■ Tâche à accomplir: Extrayez de la liste, s'il vous plaît, chaque ligne qui contient le mot "Open", en tenant compte de la casse.

■ Liste des données:
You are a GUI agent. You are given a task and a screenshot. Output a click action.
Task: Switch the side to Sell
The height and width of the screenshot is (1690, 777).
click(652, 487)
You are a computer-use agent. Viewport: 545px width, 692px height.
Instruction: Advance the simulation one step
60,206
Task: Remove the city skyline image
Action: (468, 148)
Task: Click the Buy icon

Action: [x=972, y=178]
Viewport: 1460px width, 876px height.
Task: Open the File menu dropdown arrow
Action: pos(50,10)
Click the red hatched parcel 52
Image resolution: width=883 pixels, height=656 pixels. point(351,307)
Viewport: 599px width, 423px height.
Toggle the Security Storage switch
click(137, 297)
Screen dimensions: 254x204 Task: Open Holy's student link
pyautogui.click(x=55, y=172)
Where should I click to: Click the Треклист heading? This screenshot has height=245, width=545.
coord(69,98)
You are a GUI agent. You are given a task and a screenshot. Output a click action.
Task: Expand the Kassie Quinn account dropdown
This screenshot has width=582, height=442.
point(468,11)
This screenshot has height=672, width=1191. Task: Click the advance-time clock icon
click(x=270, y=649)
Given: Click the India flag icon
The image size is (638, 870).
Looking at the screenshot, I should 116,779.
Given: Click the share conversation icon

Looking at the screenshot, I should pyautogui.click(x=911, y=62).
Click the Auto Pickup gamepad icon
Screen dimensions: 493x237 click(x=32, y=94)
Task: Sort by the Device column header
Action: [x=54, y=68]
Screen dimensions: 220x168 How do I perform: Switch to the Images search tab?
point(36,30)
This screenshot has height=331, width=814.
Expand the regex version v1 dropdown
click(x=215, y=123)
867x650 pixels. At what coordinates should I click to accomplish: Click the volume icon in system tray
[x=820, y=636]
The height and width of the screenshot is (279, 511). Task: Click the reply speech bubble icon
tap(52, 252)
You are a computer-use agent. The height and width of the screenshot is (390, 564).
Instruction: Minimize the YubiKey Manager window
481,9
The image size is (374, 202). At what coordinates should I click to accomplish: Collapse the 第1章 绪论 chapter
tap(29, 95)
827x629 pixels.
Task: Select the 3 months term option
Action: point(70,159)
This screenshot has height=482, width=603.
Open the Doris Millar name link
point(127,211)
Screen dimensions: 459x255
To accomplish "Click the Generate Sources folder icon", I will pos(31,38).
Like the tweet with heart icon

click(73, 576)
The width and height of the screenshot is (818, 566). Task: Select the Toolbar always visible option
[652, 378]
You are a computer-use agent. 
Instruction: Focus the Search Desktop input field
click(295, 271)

■ Résultat obtenu:
Task: Open the File menu dropdown arrow
Screen dimensions: 254x204 Task: Open Holy's student link
Open the Doris Millar name link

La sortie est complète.